Saved entries:

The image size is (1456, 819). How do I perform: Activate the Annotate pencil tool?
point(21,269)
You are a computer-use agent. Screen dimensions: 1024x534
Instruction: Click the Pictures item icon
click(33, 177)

» **WHAT THIS TASK INVOLVES**
Please repeat these items with "icon" swapped for "button", leaving everything else unchanged.

» **EXPECTED ANSWER**
The image size is (1456, 819). How do I perform: Activate the Annotate pencil tool?
point(21,269)
You are a computer-use agent. Screen dimensions: 1024x534
Instruction: Click the Pictures item button
click(33, 177)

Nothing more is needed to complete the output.